The revised payment services directive, or PSD2, has played a big part in fraud management rules since its introduction in 2018.

With PSD3, however, payment service providers (PSPs) can use personal data to prevent fraud without asking each customer for permission, as long as it’s for stopping fraud. Now, more people and businesses involved in making and receiving payments, not just the banks, will play a key role in payment fraud prevention.

Important Changes With PSD3

PSD3 is changing things up from the earlier PSD2. Specifically, the ruleset will revise how we verify identities during the payment process.

PSD3 will allow participants in a transaction to use two two authentication factors from the same category to confirm your identity. This is in contrast to PSD2, which required two forms of verification in different categories (possession, knowledge, or inherence). These relaxed standards will make verification slightly less effective. However, it will remove significant friction and make payments easier.

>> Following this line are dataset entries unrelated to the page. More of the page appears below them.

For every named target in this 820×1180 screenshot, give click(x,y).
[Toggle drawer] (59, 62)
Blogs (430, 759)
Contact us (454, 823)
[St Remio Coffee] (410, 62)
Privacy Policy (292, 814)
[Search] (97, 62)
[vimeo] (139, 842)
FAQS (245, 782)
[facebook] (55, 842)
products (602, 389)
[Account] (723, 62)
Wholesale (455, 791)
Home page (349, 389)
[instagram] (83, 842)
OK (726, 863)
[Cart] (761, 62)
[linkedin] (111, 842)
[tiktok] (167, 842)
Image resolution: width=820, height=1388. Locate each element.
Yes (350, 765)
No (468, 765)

Also, a successful idea from the UK and the Netherlands, called Confirmation of Payee, is going to be used in every market in which PSD3 applies. This means businesses and payment service providers have to be careful about checking who receives the money from a payment. This helps make sure you’re sending your money to the right person.

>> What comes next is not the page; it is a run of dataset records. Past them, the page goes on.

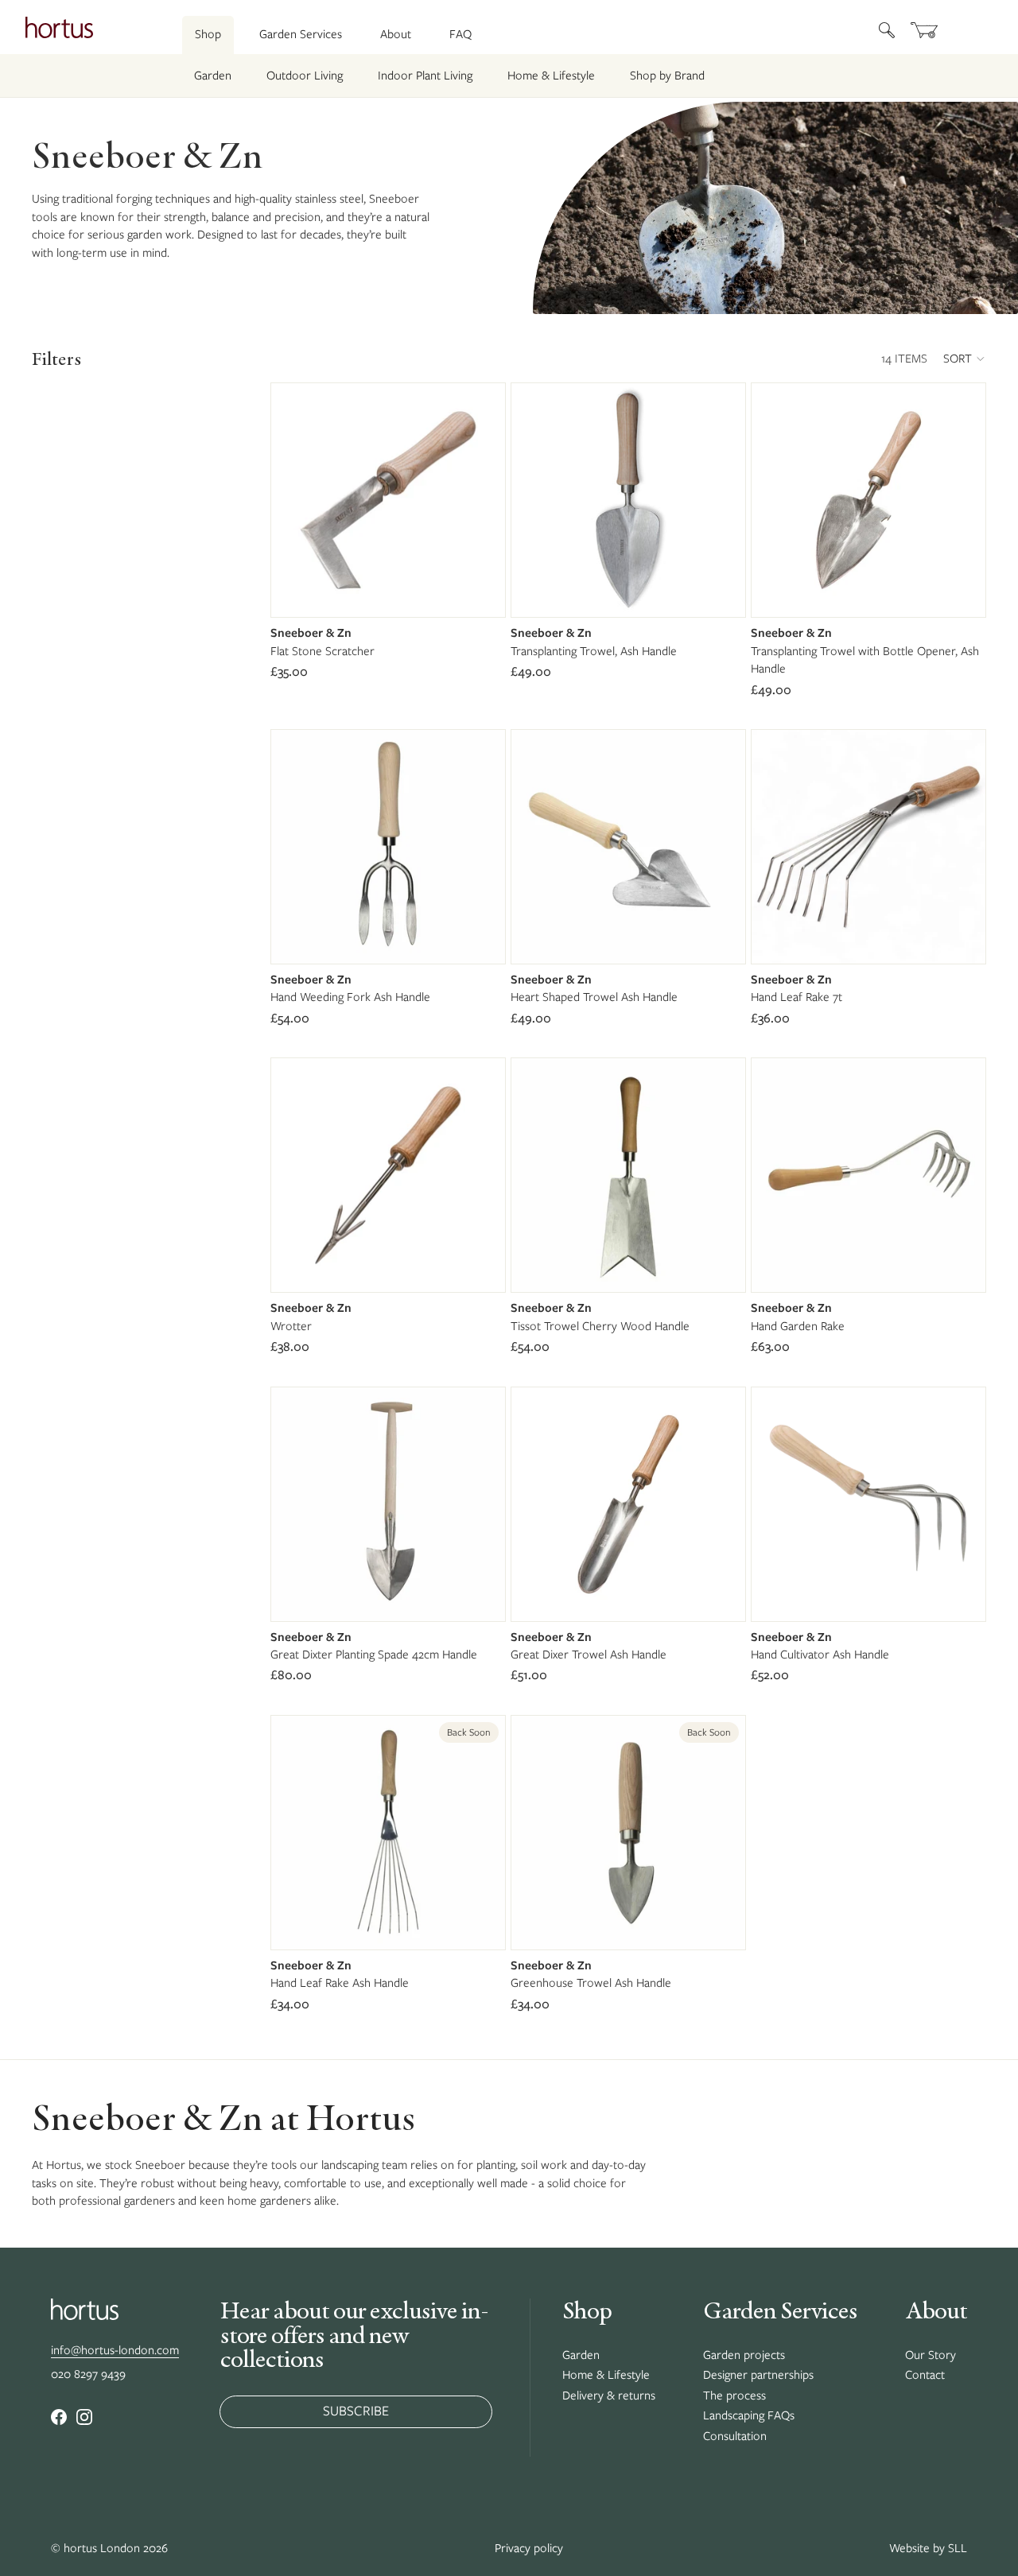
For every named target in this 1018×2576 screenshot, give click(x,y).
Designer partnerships (758, 2375)
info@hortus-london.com (115, 2350)
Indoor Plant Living (425, 75)
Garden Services (300, 34)
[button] (964, 358)
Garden (212, 75)
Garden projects (744, 2355)
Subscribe (356, 2410)
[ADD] (480, 593)
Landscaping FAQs (749, 2415)
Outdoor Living (304, 75)
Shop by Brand (667, 75)
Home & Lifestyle (551, 75)
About (395, 34)
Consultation (735, 2436)
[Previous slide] (535, 500)
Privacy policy (529, 2548)
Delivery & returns (608, 2395)
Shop (208, 34)
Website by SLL (928, 2548)
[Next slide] (721, 500)
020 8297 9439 (88, 2374)
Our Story (930, 2355)
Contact (925, 2375)
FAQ (460, 34)
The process (734, 2395)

Fraudsters Targeting Vulnerable Touchpoints

Fraudsters are always looking for potential points of attack. It’s not just when you’re creating an account, or when logging in, but also when you change your account details, for instance.

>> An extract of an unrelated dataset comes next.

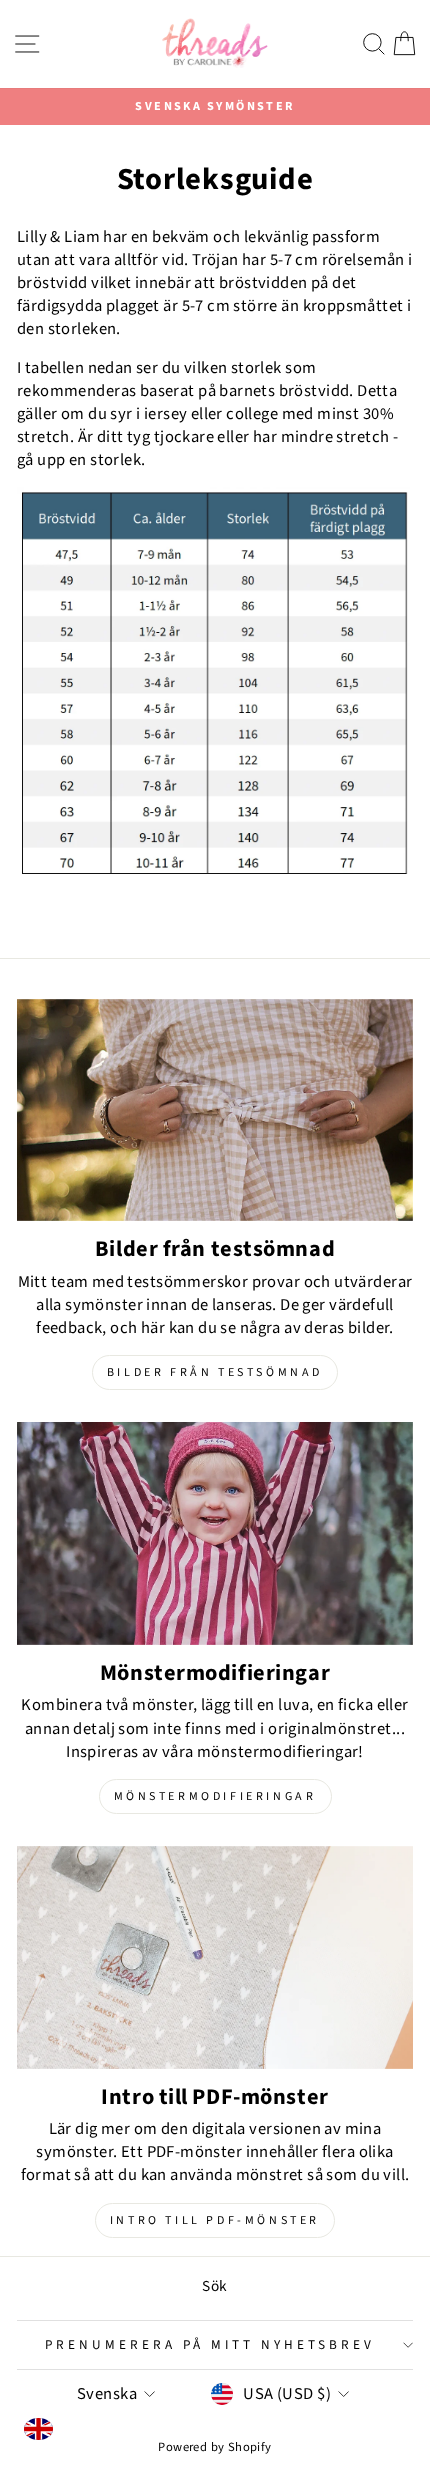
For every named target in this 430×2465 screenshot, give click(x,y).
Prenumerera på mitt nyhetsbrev (209, 2344)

If a  fraudster gains access to an account, and changes your shipping address or phone number, they might then be able to hijack one-time password (OTP) requests. The scammer could undermine and defeat those stronger protections offered by two-factor authentication. This shows why online shops need to protect their customers every step of the way.

Customers are a weak point in the chain. That’s why teaching customers about fraud is super important. Sometimes, the easiest way for fraudsters to trick people is by talking to them directly during any online activity, trying to make them send money somewhere it shouldn’t go. Cardholder education needs to be upgraded to ensure that buyers know how to insulate themselves against attacks.

Online Shops Need to Step Up

Sharing data, and getting insights from different sources, is crucial for online shops to fight fraud.

Everything is connected nowadays. And, insight into a variety of digital interactions — everything from ATM withdrawals to online shopping — all in one place, helps us make smarter decisions.

To stop fraud, businesses need a big picture that includes digital, physical, and behavioral analytics, with data pooled from an incredibly broad range of sources. I’m talking about using information from a diversity of regions, product verticals, sales channels and models, delivery methods, and fraud response approaches. This will enable us to better fight complicated fraud and protect customers.

While many businesses use different tools and data to fight fraud, not many are bringing it all together to see the whole picture of risk. Using a mix of strategies that include fresh data from a worldwide group can help catch more fraud and make things safer without making it harder for customers.

This strategy also means we can focus better on points of greater risk. We can understand who we’re dealing with more clearly, and find possible fraud before it affects customers.